Copy the rows below, changing each "Privacy Policy" to "Privacy Notice" and leaving everything else the same.

..........

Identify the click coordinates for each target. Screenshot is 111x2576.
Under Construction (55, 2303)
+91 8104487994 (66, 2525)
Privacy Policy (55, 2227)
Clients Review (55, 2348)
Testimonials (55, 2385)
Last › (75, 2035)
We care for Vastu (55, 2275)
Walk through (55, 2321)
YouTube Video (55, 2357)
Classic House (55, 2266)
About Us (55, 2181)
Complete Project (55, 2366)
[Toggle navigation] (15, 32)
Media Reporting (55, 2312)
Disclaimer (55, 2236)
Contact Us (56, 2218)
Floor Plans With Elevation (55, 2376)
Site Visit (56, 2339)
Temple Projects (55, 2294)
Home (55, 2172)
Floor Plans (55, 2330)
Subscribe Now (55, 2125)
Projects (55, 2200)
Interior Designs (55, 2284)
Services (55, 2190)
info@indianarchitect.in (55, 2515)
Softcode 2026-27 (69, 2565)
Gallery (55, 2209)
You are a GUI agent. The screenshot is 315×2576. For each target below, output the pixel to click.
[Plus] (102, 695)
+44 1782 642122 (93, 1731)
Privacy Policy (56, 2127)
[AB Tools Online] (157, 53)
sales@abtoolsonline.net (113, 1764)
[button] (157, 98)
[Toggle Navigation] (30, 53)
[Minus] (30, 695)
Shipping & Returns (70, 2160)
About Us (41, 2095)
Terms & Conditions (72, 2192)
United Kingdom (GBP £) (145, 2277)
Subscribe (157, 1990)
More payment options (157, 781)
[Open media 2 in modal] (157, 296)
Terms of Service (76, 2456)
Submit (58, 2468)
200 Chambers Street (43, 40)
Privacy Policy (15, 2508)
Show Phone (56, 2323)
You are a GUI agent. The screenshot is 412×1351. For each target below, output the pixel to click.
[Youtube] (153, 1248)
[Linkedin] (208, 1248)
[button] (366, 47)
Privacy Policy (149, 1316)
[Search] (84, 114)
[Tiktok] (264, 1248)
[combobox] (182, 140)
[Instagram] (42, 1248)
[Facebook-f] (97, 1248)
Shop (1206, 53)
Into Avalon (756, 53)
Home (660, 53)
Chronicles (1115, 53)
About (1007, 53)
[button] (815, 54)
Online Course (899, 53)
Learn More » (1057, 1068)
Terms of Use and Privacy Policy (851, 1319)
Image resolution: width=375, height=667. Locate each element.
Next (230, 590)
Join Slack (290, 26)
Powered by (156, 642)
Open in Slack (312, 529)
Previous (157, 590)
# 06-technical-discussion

..........

◆ COMPLETED TASK ◆
Identify the click coordinates for each target. Screenshot is 111x2576.
Under Construction (55, 2303)
+91 8104487994 (66, 2525)
Privacy Notice (55, 2227)
Clients Review (55, 2348)
Testimonials (55, 2385)
Last › (75, 2035)
We care for Vastu (55, 2275)
Walk through (55, 2321)
YouTube Video (55, 2357)
Classic House (55, 2266)
About Us (55, 2181)
Complete Project (55, 2366)
[Toggle navigation] (15, 32)
Media Reporting (55, 2312)
Disclaimer (55, 2236)
Contact Us (56, 2218)
Floor Plans With Elevation (55, 2376)
Site Visit (56, 2339)
Temple Projects (55, 2294)
Home (55, 2172)
Floor Plans (55, 2330)
Subscribe Now (55, 2125)
Projects (55, 2200)
Interior Designs (55, 2284)
Services (55, 2190)
info@indianarchitect.in (55, 2515)
Softcode 2026-27 (69, 2565)
Gallery (55, 2209)
You are a GUI agent. The screenshot is 315×2576. For each target below, output the pixel to click.
[Plus] (102, 695)
+44 1782 642122 (93, 1731)
Privacy Notice (56, 2127)
[AB Tools Online] (157, 53)
sales@abtoolsonline.net (113, 1764)
[button] (157, 98)
[Toggle Navigation] (30, 53)
[Minus] (30, 695)
Shipping & Returns (70, 2160)
About Us (41, 2095)
Terms & Conditions (72, 2192)
United Kingdom (GBP £) (145, 2277)
Subscribe (157, 1990)
More payment options (157, 781)
[Open media 2 in modal] (157, 296)
Terms of Service (76, 2456)
Submit (58, 2468)
200 Chambers Street (43, 40)
Privacy Notice (15, 2508)
Show Phone (56, 2323)
You are a GUI agent. The screenshot is 412×1351. For each target below, output the pixel to click.
[Youtube] (153, 1248)
[Linkedin] (208, 1248)
[button] (366, 47)
Privacy Notice (149, 1316)
[Search] (84, 114)
[Tiktok] (264, 1248)
[combobox] (182, 140)
[Instagram] (42, 1248)
[Facebook-f] (97, 1248)
Shop (1206, 53)
Into Avalon (756, 53)
Home (660, 53)
Chronicles (1115, 53)
About (1007, 53)
[button] (815, 54)
Online Course (899, 53)
Learn More » (1057, 1068)
Terms of Use and Privacy Notice (851, 1319)
Image resolution: width=375, height=667. Locate each element.
Next (230, 590)
Join Slack (290, 26)
Powered by (156, 642)
Open in Slack (312, 529)
Previous (157, 590)
# 06-technical-discussion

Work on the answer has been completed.